In our evaluation, the standard deviations of the intercept term for clearance and the slope term for clearance represented 62% and 84% of the mean, respectively. This is because of the greater number of subjects evaluated (n = 150) and the fact that a number of patients from phase II clinical trials were included. Of interest, 22 of these patients were i.v. drug users and their clearances were actually toward the top end of the distribution. This observation of high clearances of antibiotics in infected drug users was previously noted by Rybak et al. (28).
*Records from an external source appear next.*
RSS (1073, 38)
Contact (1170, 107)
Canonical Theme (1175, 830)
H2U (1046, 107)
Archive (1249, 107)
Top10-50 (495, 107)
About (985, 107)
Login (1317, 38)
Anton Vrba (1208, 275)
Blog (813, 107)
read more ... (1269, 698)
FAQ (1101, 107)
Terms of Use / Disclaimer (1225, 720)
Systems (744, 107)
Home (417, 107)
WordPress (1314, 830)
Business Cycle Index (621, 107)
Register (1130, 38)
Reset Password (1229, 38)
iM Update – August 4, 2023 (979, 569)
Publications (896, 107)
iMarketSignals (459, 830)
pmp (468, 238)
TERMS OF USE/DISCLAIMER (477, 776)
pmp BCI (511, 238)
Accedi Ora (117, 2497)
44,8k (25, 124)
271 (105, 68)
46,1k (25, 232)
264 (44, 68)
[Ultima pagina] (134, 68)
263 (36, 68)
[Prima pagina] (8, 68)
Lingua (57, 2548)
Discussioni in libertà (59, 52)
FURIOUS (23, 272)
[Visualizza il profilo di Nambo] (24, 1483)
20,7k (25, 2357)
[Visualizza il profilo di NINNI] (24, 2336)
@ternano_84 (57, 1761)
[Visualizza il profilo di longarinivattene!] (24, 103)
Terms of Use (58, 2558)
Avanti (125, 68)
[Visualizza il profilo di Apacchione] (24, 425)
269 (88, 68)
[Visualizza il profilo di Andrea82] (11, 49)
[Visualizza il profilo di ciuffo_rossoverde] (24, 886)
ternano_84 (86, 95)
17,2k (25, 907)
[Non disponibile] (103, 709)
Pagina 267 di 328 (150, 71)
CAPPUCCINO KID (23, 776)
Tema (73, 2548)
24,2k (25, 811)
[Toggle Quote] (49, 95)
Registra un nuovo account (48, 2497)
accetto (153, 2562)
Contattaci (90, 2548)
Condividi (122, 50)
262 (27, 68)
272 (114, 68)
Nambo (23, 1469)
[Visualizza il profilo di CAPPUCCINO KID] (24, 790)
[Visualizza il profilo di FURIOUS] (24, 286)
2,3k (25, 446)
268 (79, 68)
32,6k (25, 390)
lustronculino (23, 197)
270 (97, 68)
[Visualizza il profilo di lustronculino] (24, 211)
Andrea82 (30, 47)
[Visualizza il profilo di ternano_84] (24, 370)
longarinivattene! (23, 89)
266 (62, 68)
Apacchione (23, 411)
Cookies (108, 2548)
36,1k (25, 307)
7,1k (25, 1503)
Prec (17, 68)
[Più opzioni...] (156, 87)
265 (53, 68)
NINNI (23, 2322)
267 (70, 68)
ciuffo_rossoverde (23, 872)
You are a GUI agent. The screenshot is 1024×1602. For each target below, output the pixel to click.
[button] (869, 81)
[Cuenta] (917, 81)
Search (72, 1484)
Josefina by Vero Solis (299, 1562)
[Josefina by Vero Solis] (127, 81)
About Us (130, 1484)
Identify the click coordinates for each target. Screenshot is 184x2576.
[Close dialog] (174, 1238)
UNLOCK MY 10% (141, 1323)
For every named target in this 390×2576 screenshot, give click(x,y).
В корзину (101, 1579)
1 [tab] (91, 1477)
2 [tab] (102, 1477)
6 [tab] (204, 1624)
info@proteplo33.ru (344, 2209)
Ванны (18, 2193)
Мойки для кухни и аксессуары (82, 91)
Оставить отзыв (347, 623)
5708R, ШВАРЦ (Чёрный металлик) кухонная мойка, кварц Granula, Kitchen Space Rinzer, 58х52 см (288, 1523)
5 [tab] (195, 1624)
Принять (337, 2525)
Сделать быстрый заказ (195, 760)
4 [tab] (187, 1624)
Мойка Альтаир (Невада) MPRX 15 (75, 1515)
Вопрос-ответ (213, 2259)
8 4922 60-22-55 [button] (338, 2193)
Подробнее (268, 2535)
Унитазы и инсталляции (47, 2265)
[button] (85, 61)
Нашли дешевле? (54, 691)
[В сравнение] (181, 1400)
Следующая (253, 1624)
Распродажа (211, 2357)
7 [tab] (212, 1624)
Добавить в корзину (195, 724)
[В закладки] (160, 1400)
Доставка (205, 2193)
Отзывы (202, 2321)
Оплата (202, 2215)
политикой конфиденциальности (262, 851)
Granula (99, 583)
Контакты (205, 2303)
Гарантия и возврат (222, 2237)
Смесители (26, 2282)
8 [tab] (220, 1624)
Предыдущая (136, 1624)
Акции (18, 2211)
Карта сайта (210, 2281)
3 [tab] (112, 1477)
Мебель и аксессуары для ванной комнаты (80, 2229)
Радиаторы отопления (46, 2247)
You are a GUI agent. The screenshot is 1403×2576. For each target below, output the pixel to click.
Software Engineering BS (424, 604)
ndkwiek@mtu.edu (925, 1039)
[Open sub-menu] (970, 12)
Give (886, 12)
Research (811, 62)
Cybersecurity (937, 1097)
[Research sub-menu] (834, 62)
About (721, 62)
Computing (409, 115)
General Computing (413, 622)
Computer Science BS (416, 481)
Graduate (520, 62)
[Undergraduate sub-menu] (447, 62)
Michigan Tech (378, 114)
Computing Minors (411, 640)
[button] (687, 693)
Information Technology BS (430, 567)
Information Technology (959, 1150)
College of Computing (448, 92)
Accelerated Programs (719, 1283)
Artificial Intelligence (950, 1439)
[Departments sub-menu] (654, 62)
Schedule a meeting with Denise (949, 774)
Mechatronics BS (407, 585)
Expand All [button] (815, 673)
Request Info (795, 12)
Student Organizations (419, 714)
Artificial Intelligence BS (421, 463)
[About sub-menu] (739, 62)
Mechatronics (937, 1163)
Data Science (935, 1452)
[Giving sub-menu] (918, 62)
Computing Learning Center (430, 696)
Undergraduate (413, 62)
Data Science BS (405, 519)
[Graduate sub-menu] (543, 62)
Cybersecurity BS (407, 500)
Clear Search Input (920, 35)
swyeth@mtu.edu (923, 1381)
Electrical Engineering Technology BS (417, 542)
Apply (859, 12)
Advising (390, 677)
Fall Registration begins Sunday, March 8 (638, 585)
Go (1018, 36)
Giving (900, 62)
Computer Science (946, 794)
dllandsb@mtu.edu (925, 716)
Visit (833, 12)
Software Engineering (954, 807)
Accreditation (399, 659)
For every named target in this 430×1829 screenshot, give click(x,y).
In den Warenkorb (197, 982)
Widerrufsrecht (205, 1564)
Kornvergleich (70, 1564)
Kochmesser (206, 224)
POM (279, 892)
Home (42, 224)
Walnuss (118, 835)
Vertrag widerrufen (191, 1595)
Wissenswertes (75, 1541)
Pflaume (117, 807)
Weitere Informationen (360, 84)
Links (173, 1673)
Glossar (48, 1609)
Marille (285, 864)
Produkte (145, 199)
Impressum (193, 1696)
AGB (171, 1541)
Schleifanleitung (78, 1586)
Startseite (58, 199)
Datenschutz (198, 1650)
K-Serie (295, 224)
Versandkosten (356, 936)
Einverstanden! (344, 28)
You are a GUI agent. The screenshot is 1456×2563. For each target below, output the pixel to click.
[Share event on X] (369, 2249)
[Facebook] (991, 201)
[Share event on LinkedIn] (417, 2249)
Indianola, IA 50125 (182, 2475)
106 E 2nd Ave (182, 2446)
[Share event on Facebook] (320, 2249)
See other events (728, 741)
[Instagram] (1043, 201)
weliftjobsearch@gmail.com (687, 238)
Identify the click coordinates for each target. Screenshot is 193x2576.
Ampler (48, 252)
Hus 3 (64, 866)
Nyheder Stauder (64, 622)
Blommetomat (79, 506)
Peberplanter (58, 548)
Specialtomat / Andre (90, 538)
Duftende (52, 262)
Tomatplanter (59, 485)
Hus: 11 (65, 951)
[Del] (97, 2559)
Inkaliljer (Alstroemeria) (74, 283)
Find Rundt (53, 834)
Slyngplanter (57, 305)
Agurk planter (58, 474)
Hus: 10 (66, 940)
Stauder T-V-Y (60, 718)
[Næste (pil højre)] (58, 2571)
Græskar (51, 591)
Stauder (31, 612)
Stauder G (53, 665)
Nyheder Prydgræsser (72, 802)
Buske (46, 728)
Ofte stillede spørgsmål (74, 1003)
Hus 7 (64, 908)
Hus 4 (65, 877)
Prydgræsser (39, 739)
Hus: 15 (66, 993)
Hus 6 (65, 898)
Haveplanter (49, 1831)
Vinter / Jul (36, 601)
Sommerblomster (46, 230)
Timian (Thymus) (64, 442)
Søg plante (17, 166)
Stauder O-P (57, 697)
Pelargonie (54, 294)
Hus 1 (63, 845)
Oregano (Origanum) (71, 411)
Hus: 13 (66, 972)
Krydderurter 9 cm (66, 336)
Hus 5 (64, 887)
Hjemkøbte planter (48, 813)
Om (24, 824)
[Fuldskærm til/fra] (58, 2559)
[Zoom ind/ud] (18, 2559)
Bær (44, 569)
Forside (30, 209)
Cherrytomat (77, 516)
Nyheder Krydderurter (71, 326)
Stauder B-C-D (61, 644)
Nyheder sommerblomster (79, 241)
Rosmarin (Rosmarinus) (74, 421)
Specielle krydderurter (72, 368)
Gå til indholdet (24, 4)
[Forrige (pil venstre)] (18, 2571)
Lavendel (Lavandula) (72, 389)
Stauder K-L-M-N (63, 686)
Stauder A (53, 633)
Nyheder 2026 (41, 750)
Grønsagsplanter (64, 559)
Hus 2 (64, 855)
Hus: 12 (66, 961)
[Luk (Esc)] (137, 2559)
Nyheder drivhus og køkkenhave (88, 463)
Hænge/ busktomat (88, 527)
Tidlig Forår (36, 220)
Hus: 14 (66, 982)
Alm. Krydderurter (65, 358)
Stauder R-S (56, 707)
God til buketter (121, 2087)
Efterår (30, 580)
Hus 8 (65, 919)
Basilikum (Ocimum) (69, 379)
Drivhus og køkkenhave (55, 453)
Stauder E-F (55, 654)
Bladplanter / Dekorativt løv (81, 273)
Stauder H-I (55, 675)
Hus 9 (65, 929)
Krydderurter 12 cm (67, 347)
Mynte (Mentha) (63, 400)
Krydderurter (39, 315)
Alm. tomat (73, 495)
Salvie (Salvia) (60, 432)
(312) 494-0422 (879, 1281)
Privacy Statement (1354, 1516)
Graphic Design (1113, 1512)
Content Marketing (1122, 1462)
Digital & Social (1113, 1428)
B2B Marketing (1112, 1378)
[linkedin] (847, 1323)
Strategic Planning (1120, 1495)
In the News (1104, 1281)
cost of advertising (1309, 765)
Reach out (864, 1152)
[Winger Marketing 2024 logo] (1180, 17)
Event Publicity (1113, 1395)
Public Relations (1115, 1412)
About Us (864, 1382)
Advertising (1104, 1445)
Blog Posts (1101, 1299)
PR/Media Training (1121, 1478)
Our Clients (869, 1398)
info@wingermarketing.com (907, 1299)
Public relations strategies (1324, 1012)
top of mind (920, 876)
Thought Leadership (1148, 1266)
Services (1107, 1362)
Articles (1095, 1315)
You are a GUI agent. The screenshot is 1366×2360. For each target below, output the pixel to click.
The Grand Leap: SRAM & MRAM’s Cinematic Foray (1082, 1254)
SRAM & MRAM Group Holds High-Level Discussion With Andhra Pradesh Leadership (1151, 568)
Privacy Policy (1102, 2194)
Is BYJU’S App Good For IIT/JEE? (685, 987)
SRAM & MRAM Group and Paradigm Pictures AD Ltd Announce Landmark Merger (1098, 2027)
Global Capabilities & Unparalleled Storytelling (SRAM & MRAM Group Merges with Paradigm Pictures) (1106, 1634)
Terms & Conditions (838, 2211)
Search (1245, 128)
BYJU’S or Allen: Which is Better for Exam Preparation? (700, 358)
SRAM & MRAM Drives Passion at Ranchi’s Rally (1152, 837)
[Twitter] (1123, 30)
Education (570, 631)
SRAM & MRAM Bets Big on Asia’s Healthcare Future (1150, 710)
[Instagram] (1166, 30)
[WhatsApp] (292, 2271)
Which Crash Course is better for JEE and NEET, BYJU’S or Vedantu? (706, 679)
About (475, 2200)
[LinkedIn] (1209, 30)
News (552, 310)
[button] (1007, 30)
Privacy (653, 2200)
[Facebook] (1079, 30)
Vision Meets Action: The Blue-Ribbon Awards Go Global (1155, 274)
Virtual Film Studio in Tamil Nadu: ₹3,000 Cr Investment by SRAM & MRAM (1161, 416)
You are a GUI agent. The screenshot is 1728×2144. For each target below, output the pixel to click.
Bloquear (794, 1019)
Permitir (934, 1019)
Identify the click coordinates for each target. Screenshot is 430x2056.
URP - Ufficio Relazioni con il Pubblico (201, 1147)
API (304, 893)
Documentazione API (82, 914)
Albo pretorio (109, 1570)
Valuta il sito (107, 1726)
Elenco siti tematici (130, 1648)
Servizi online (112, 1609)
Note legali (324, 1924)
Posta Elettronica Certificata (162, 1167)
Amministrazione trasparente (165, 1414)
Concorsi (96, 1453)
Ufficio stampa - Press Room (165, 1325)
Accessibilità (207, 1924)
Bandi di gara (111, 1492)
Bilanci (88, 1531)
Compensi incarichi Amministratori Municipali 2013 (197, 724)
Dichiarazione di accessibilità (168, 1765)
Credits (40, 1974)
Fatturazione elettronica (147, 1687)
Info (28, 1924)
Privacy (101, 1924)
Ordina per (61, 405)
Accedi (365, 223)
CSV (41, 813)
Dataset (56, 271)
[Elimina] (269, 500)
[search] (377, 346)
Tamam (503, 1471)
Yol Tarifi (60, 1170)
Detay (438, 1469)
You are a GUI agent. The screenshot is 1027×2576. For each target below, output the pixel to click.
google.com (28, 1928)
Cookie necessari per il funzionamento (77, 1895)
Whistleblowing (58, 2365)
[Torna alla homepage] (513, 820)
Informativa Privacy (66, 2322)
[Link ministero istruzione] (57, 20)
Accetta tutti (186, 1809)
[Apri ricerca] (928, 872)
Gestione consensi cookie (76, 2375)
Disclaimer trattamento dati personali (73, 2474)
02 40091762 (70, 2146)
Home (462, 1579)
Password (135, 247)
In summary, we have performed an extensive evaluation of the pharmacokinetics of ceftobiprole and have used this information to perform a Monte Carlo simulation to identify the dose and the schedule of drug that will provide high levels of activity against target pathogens. For the first time, we have included previous clinical trial experience (the distribution of estimated CLCR values in patients with cSSTIs and NP [14, 32]) within a population model in which drug clearance is made proportional to the estimated CLCR in order to evaluate the impact of renal functional impairment on the PTA. Also for the first time, we have used this technique to examine the range of exposures resulting from dose/schedule alteration with renal function impairment. We have demonstrated that PTAs would not be adversely affected by alterations that also limit drug exposure, thus providing therapy with a high probability of antimicrobial activity together with a minimal probability of concentration-related toxicities. All of these findings need to be validated in the clinical trial arena.
G.L.D. is a consultant to Johnson and Johnson Pharmaceutical Research and Development. R.P. is an employee of Basilea Pharmaceutica. J.B.K., B.P.M., H.C.K., K.B., and G.N. are employees of J&J Pharmaceuticals. No other potential conflicts of interest exist for the other authors.